For Outlook Web Access (OWA) you need a SSL certificate that is installed on the OWA server. Depending on which level of trust you want, select between an individual BLUE SSL Certificate DV, OV and EV
Our Techno Partner SwissSign CA trust center has to meet very high requirements so that certificates are considered sufficiently secure. A key aspect for security is the key length, which is repeatedly adapted on account of progress made in computer science and cryptology.
Since 2010 the industry standards have recommended a key length of 2048 bits for asymmetric certificate keys. Symmetric keys can then be exchanged with these asymmetric keys and contents encrypted symmetrically.
The SSL certificate with its asymmetric keys is used only for the unique and secure identification of the server, for mutual authentication and also for setting up the secure channel for exchanging symmetric keys. For performance reasons the data exchange itself is then only via the exchanged symmetric keys.
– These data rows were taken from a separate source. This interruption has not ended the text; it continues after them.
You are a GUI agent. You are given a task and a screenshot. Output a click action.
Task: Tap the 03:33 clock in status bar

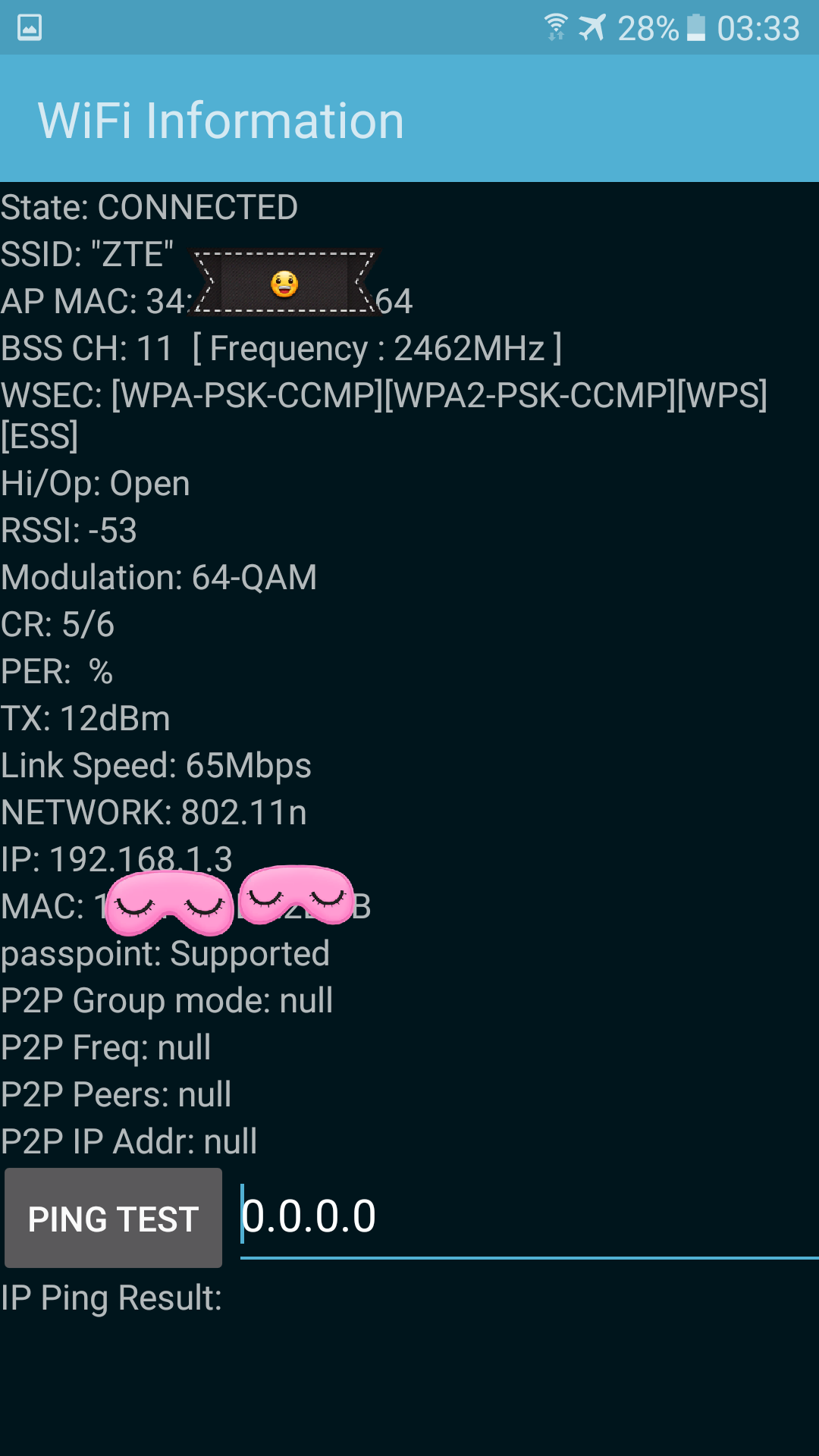(x=758, y=29)
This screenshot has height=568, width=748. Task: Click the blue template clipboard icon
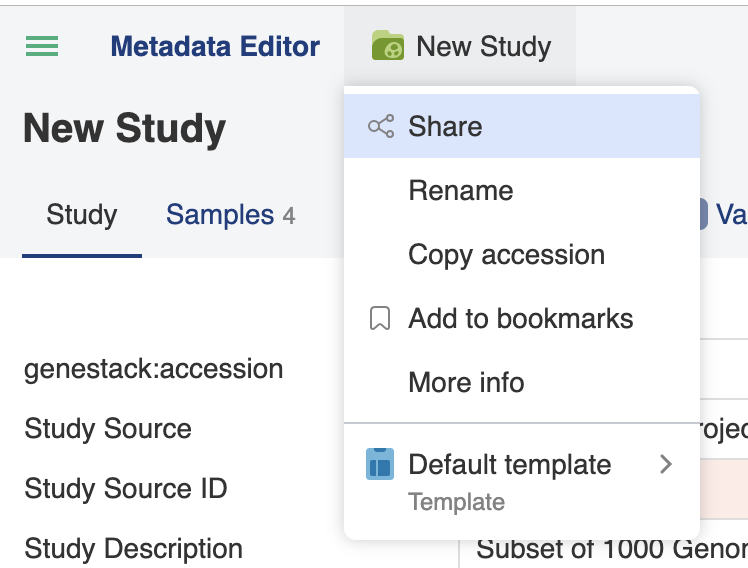380,464
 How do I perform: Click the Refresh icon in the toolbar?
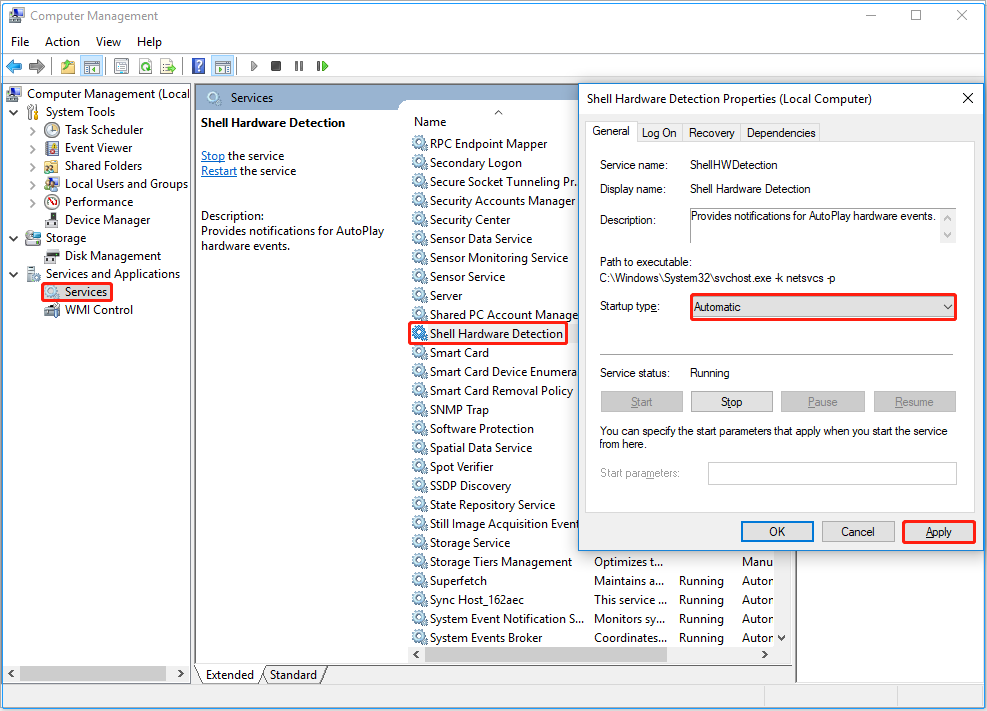pos(146,66)

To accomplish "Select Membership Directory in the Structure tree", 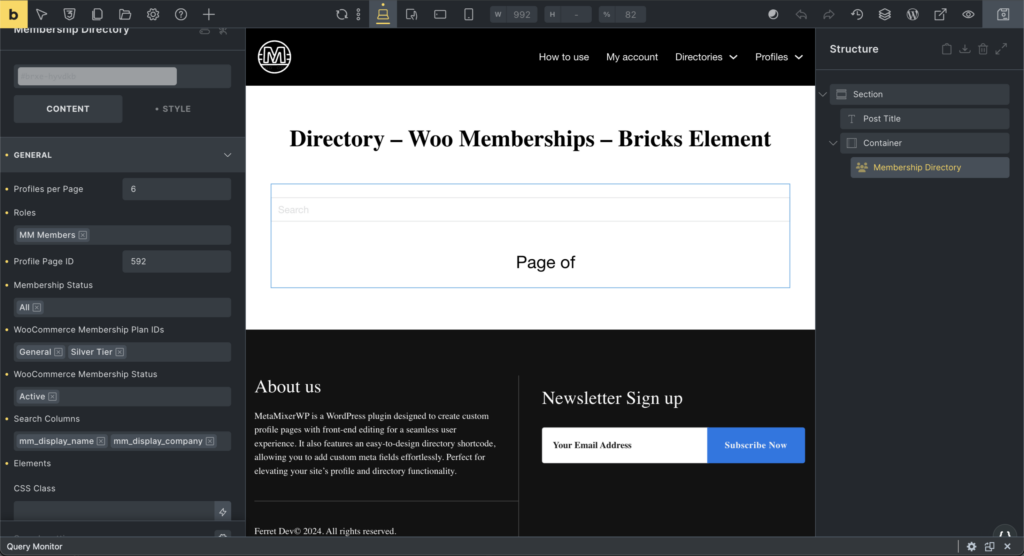I will pyautogui.click(x=916, y=167).
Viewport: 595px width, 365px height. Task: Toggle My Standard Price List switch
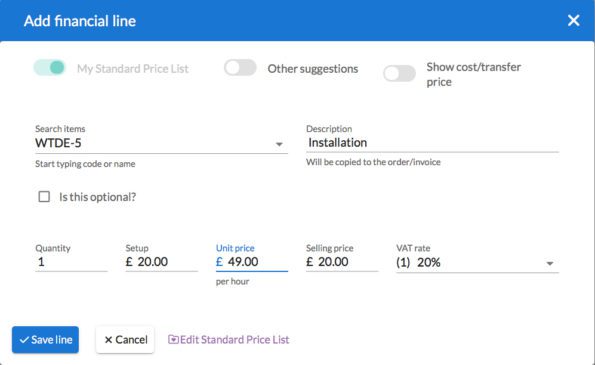(50, 68)
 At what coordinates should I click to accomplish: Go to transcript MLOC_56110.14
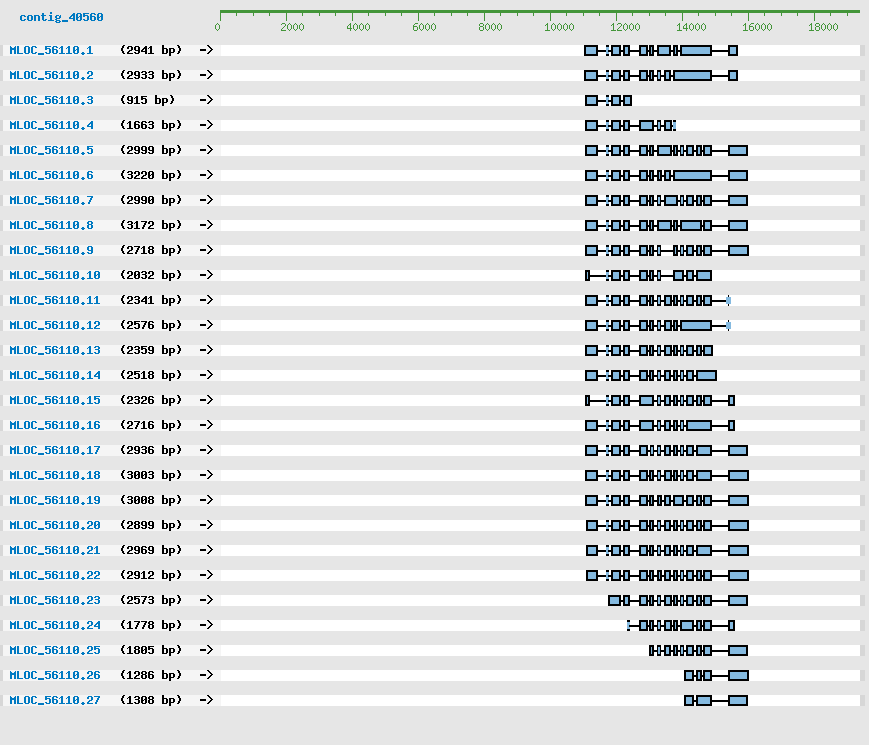pos(55,375)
All BlueCerts SSL certificates powered by SwissSign allow the highest possible key length of the symmetric keys, which today are typically 256 bits
The creation and issuance of certificates is performed based on the standard RFC5280. The new standard foresees the placement of the email address in the Subject Distinguished Name as well as in the Subject Alternative Name (SAN). In special the mail applications will analyze the entry in the SAN field. The placement of the email address in the special email address attribute of the Subject Distinguished Name was only done in legacy implementations and is no longer supported by SwissSign.
Every time a website is opened in the web browser, this generally means that a URL of a so-called OCSP responder is entered which indicates whether the certificate of the website is still valid or has been blocked.
This action initially slows down the loading speed of the website, depending on the speed with which the response comes from the OCSP responder. Secondly, the operator of an OCSP responder also receives information about which website was viewed from which IP address, even if SwissSign does not use and save this information.
To avoid this problem, OCSP stapling was introduced a while ago. Here the web server regularly – for example every hour – receives a response from the OCSP responder about its own certificate and then uses this signed validity statement so that the user’s web browser knows that the certificate is still valid.
In the case of Certificate Transparency, there are essentially two possibilities of processing the log information:
- The signatures of the log servers are included in the certificate.
- The OCSP responder mechanism is used to confirm the entry in the log server as well as the validity.
It is also possible, but requires a lot of work, for the customers themselves to register their certificates with three logs and include their signatures in the web server.
The integration of the signatures (in particular with three signatures) expands the certificate more and more and additionally leads to operations slowing down, which can also be a disadvantage in particular in the Internet of Things environment with small computing capacities. OCSP stapling is also the ideal solution here.
By the way Firefox and Chrome will require OCSP Stapling in their 2016 versions soon.